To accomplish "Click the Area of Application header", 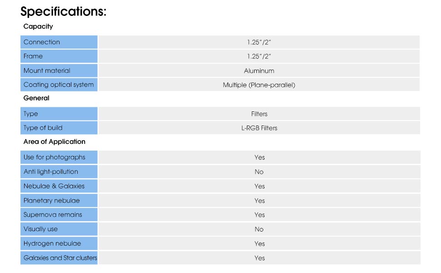I will pos(55,142).
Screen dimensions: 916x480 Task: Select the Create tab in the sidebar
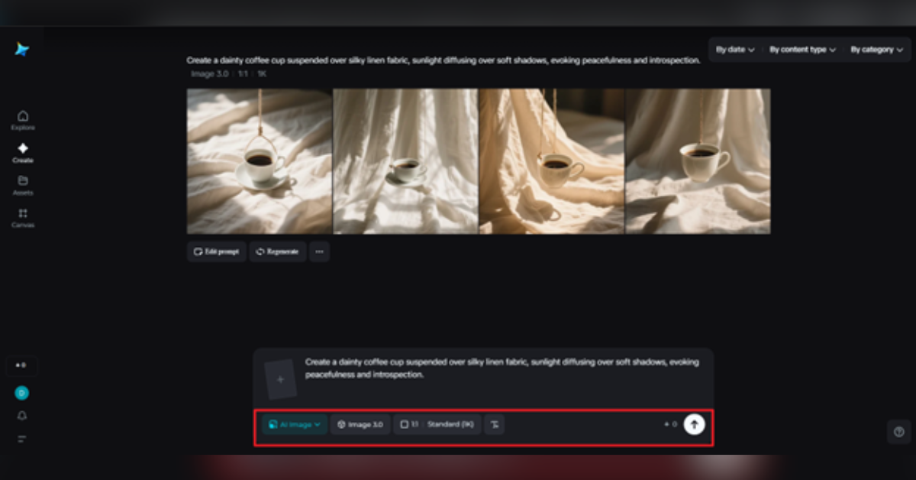[22, 153]
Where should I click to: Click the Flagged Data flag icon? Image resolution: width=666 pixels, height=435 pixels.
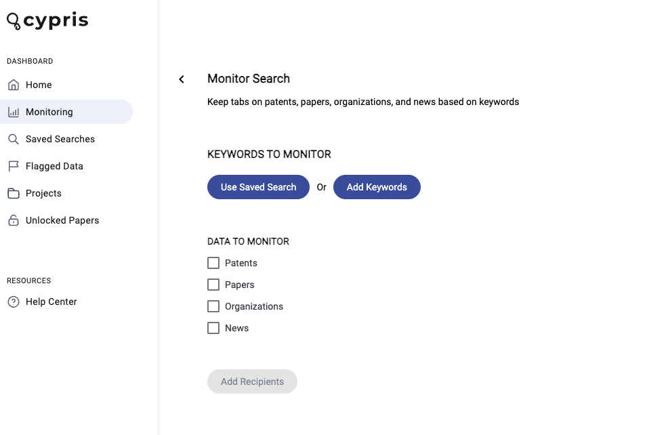(x=14, y=166)
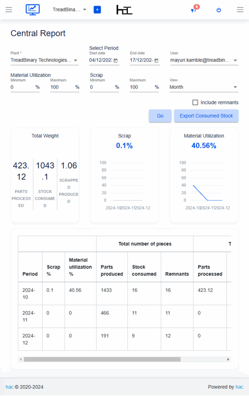Open the right-side hamburger menu
249x396 pixels.
[x=240, y=10]
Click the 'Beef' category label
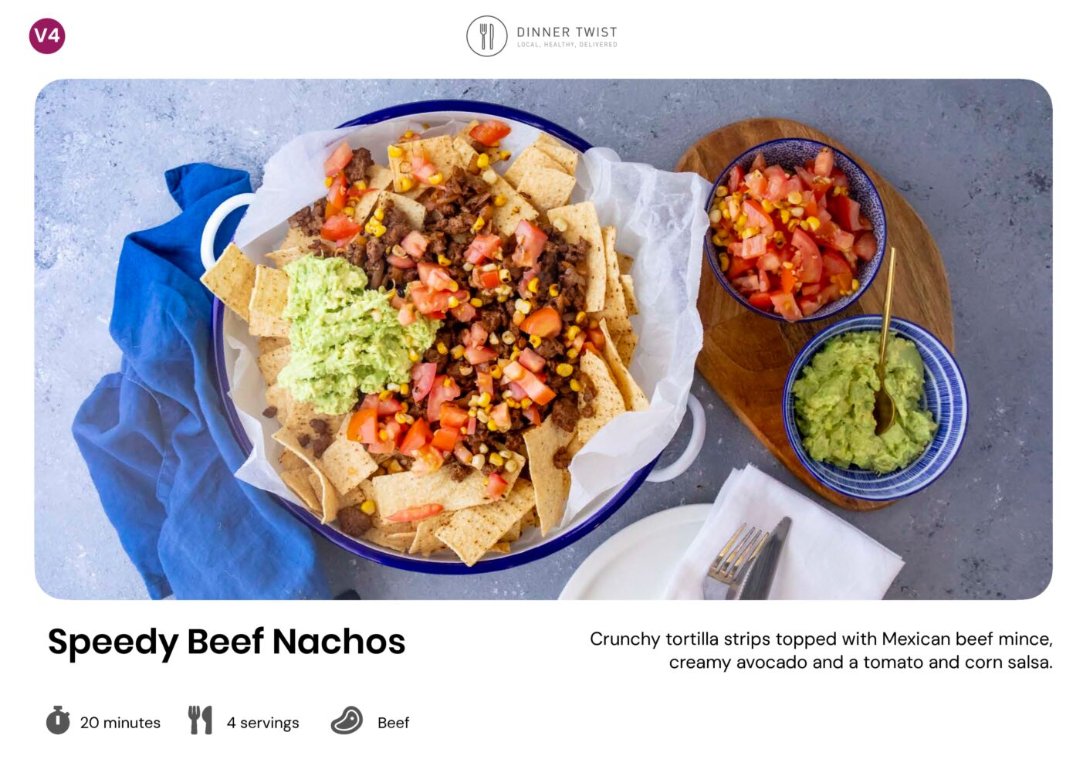This screenshot has height=766, width=1083. (x=393, y=723)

---------------

» **Problem details**:
Put the lines starting at the one containing "Screen dimensions: 916x480" and ending at the last line of the items into a JSON list of strings, one string per line, with blank lines skipped. Leave the pictures out.

» **Expected output**:
[
  "Screen dimensions: 916x480 Task: Select the Create tab in the sidebar",
  "[22, 153]",
  "Where should I click to: Click the Flagged Data flag icon? Image resolution: width=666 pixels, height=435 pixels.",
  "(x=14, y=166)",
  "Open the right-side hamburger menu",
  "249x396 pixels.",
  "[x=240, y=10]",
  "Click the 'Beef' category label",
  "This screenshot has height=766, width=1083. (x=393, y=723)"
]